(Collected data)
******************************
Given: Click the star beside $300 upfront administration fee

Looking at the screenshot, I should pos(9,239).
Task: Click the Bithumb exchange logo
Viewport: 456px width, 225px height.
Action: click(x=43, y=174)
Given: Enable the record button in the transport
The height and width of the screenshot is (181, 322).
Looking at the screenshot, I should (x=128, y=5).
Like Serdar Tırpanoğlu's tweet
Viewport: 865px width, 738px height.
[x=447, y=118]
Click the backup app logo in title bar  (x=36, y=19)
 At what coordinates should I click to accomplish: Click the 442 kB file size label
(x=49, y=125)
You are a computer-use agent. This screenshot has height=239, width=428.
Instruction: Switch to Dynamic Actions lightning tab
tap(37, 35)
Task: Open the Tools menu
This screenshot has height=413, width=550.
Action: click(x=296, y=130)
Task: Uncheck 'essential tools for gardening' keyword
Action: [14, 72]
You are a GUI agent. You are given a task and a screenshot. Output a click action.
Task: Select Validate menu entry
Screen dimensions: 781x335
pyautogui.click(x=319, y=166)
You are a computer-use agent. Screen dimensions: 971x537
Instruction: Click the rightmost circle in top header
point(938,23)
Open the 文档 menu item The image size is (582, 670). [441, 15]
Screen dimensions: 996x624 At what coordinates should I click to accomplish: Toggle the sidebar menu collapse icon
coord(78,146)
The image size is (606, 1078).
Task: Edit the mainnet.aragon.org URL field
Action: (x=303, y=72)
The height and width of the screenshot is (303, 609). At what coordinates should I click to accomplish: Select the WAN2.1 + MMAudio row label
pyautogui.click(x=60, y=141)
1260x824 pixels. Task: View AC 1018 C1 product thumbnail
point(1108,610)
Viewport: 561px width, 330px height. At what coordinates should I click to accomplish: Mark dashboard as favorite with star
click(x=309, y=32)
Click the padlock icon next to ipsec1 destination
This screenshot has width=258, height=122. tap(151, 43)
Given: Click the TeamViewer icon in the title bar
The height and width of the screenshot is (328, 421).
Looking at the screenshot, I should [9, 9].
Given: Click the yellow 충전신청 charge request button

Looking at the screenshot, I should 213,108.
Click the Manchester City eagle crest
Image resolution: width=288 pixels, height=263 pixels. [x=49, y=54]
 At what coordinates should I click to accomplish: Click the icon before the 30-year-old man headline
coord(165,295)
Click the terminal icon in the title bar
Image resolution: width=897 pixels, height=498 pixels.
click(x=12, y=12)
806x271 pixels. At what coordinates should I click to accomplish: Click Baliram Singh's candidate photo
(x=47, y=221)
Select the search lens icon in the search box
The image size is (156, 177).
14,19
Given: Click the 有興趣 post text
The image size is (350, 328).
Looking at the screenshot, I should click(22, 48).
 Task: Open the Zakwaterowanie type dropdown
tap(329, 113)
******************************
What you are asked to do —
After locating the line with "Given: Click the yellow", output that line and every later one exactly, through the end of the entries above.

Task response —
Given: Click the yellow 충전신청 charge request button

Looking at the screenshot, I should 213,108.
Click the Manchester City eagle crest
Image resolution: width=288 pixels, height=263 pixels. [x=49, y=54]
 At what coordinates should I click to accomplish: Click the icon before the 30-year-old man headline
coord(165,295)
Click the terminal icon in the title bar
Image resolution: width=897 pixels, height=498 pixels.
click(x=12, y=12)
806x271 pixels. At what coordinates should I click to accomplish: Click Baliram Singh's candidate photo
(x=47, y=221)
Select the search lens icon in the search box
The image size is (156, 177).
14,19
Given: Click the 有興趣 post text
The image size is (350, 328).
Looking at the screenshot, I should click(22, 48).
 Task: Open the Zakwaterowanie type dropdown
tap(329, 113)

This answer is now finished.